With Zod
Using doba with Zod schemas, versioned migrations, and path finding.
A full example using Zod for schema validation, including nested objects, schema versioning, and multi-hop path finding.
Setup
Define your schemas
Each schema represents a shape your data can take. Here we have a database layer with internal fields, a clean frontend shape, an AI-friendly projection, and two frontend versions.
import { z } from 'zod'
import { createRegistry } from 'dobajs'
const databaseUser = z.object({
id: z.string(),
email: z.string().email(),
passwordHash: z.string(),
createdAt: z.string().datetime(),
settings: z.object({
theme: z.enum(['light', 'dark']),
notifications: z.object({
email: z.boolean(),
push: z.boolean(),
sms: z.boolean(),
}),
internal: z.object({
lastLoginIp: z.string(),
failedAttempts: z.number(),
}),
}),
})

Dataset extract —
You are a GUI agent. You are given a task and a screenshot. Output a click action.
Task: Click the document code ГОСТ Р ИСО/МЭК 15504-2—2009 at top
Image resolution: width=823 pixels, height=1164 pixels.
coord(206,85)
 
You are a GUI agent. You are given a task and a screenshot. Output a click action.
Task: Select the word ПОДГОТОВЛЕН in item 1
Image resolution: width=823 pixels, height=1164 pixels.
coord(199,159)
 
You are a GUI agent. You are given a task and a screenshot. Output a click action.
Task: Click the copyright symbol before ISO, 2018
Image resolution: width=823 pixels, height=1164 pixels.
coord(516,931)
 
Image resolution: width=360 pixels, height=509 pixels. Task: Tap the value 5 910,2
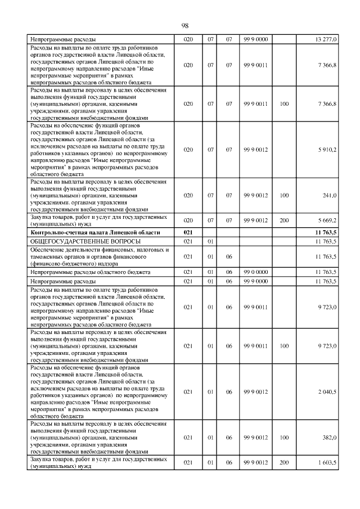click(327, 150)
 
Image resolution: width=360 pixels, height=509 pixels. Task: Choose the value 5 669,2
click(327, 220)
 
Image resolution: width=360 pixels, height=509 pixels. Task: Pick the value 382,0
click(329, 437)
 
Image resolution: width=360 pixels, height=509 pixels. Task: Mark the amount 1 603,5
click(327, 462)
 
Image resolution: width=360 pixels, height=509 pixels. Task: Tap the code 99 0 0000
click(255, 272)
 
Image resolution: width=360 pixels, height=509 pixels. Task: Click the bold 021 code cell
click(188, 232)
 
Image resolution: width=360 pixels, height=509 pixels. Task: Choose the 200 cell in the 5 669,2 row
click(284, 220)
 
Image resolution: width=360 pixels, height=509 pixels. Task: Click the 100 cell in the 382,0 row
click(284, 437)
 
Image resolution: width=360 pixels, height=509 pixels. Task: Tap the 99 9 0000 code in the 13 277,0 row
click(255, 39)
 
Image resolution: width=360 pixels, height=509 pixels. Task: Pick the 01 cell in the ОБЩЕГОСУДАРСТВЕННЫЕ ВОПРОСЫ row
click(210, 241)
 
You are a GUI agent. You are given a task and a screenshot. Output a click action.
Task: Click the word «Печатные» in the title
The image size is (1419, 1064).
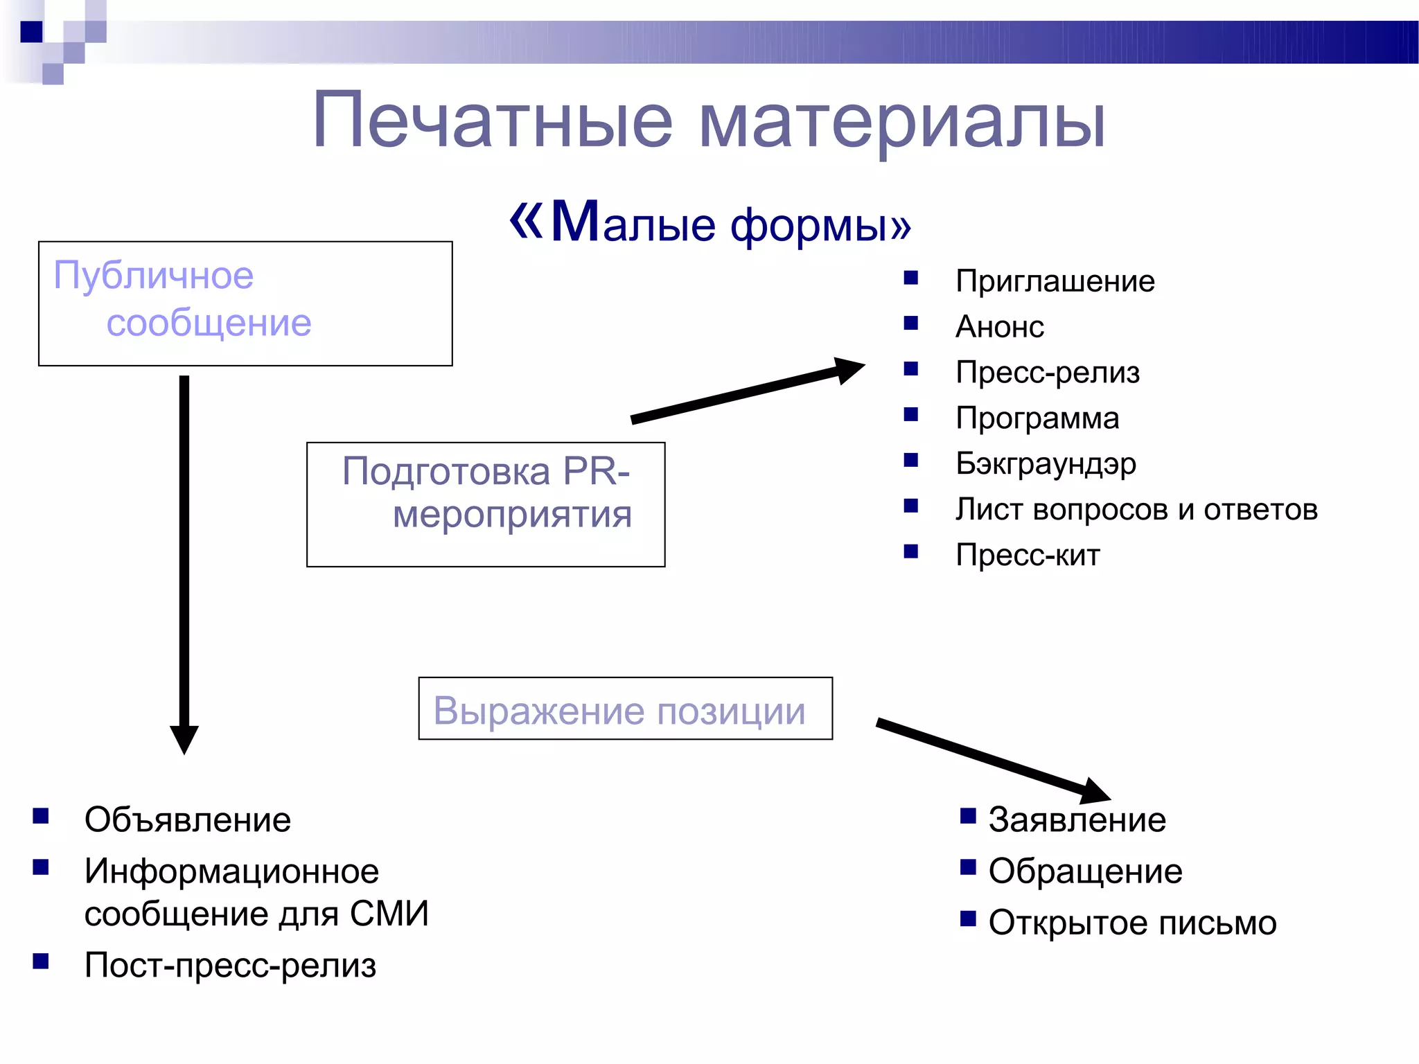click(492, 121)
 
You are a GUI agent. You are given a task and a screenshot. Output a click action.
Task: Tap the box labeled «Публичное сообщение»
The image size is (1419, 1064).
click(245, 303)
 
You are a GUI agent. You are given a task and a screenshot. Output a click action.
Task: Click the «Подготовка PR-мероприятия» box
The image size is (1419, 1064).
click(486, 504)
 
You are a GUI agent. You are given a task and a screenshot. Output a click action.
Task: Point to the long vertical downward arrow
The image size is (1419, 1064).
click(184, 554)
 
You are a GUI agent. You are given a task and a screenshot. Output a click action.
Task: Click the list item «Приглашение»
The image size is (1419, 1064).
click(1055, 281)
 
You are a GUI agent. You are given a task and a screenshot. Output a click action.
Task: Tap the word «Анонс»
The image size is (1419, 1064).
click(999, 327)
---
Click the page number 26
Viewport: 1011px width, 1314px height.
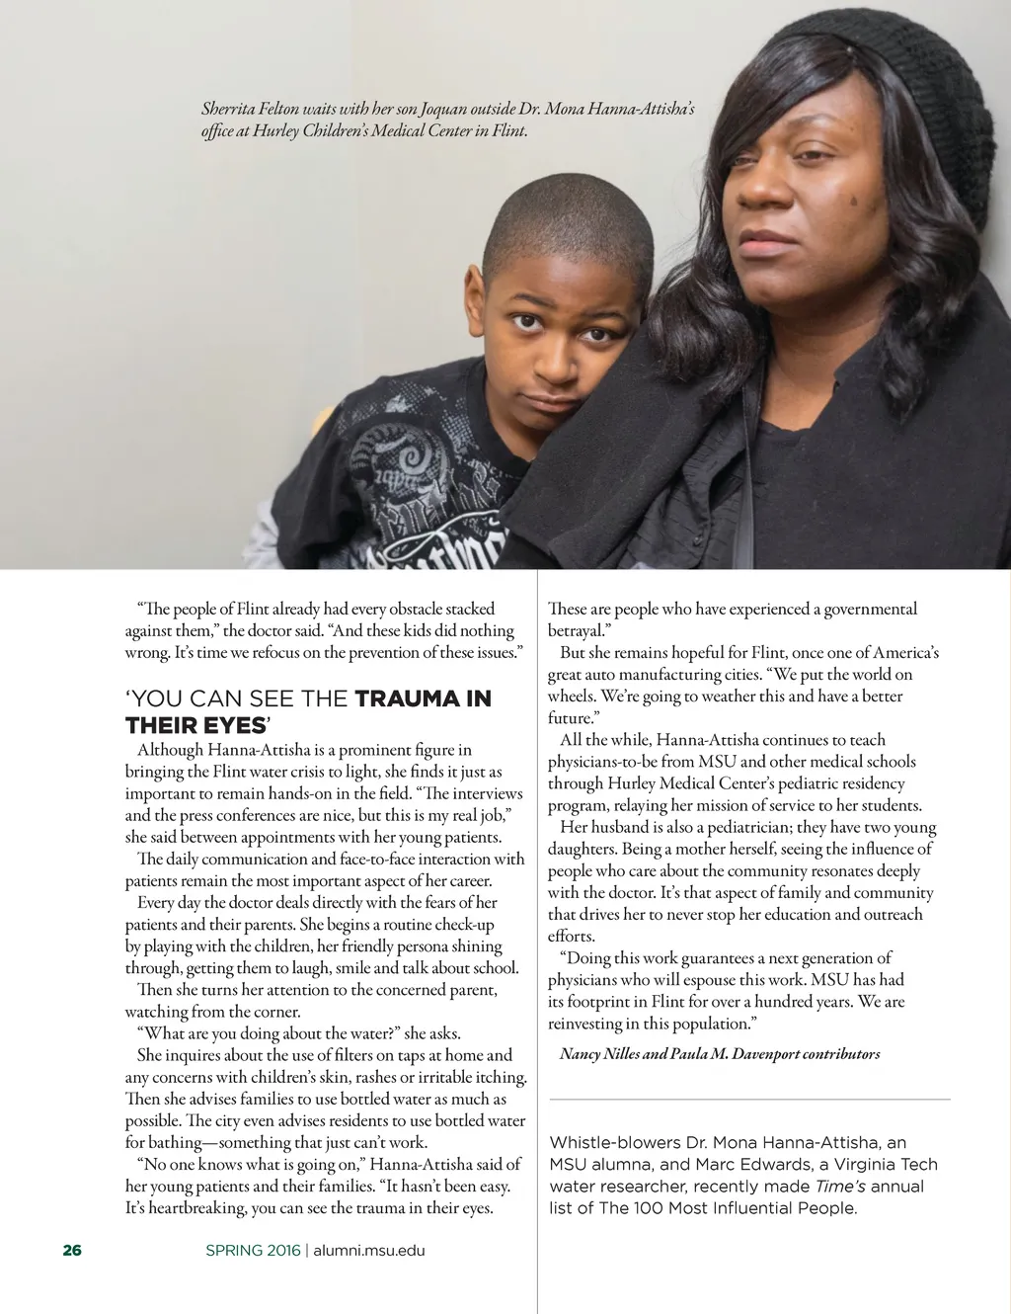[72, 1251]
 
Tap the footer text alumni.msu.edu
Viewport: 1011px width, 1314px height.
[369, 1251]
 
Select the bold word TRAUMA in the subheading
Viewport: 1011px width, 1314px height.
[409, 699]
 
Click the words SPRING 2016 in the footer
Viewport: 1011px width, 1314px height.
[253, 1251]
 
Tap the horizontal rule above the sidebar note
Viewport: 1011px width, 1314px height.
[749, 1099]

Questions —
• a. Echo the stretch of the Zod guide from "A full example" through "two frontend versions.".
• b. Decide whether each statement agrees with the Zod guide, answering yes or no and quoting the words that settle it: (i) the example covers multi-hop path finding; (ii) the theme setting accepts three values; (iii) the internal object tracks the last login IP.

Answers for the tasks —
• a.
A full example using Zod for schema validation, including nested objects, schema versioning, and multi-hop path finding.
Setup
Define your schemas
Each schema represents a shape your data can take. Here we have a database layer with internal fields, a clean frontend shape, an AI-friendly projection, and two frontend versions.

• b.
(i) Yes: "including nested objects, schema versioning, and multi-hop path finding"
(ii) No: "theme: z.enum(['light', 'dark'])"
(iii) Yes: "lastLoginIp: z.string()"